Although the order initially looked like it might target Tencent’s wider business, officials later clarified it’s only aimed at WeChat.

Chinese tech giant Tencent’s stock fell by as much as 10% Thursday, wiping $45 billion off its market cap, after it was named in a vaguely-worded executive order issued by President Trump.
The order, which goes into effect on September 20, prohibits US citizens and companies from carrying out any “transaction” with Tencent-owned chat app WeChat, although the orders were not precise about what counts as a “transaction.”
A second, similar order was targeted at ByteDance, the Chinese firm which owns wildly popular short-form video app TikTok.
The Tencent order stipulated that it applied to: “Any transaction that is related to WeChat by any person, or with respect to any property, subject to the jurisdiction of the United States, with Tencent Holdings Ltd […] or any subsidiary of that entity.’
The vague wording implied that Tencent’s entire business could be impacted, with potentially serious ramifications for the US gaming industry.
As well as owning WeChat, which is extremely prevalent in mainland China, Tencent is also the largest gaming company in the world with stakes in Epic Games, Activision/Blizzard, and Ubisoft, as well as outright owning LA-based games studio Riot Games.
A White House official confirmed to Business Insider late Thursday that the order only applies to transactions relating to WeChat, and not Tencent’s wider business.

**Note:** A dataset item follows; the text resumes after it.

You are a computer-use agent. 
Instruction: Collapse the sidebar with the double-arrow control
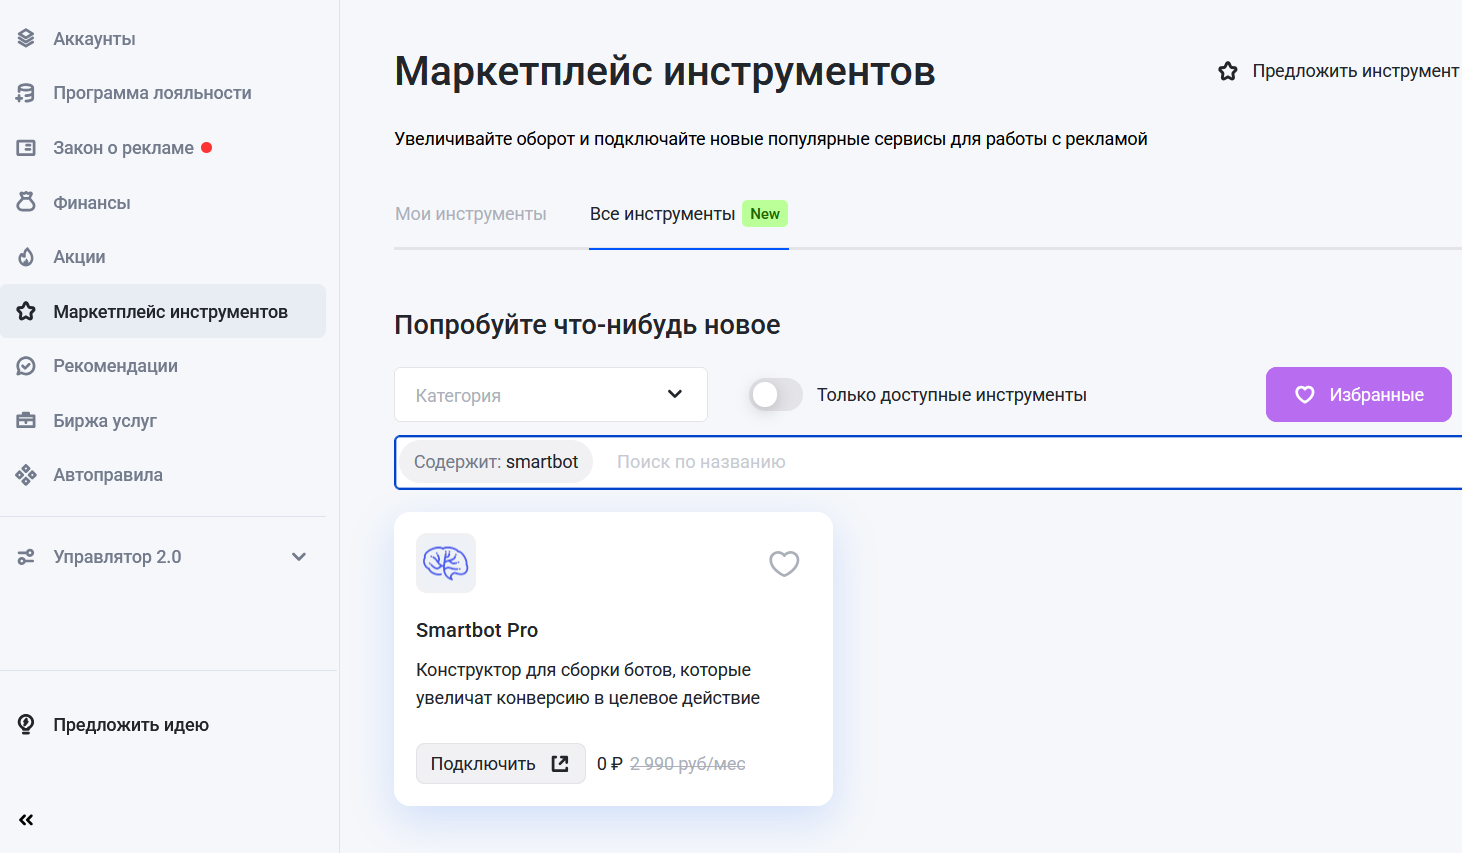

Nonetheless, it hammered the company’s market value. Tencent’s stock plummeted as much as 10% after the order was first issued, wiping $45 billion off its market value, Bloomberg reports.
The stock recovered after the clarification, and was down 5% on Friday morning.
At time of writing Tencent’s market cap stands at $5 trillion.
Tencent did not immediately respond to a request for comment. ByteDance has threatened to sue the Trump administration over the order, which it says was issued without due process.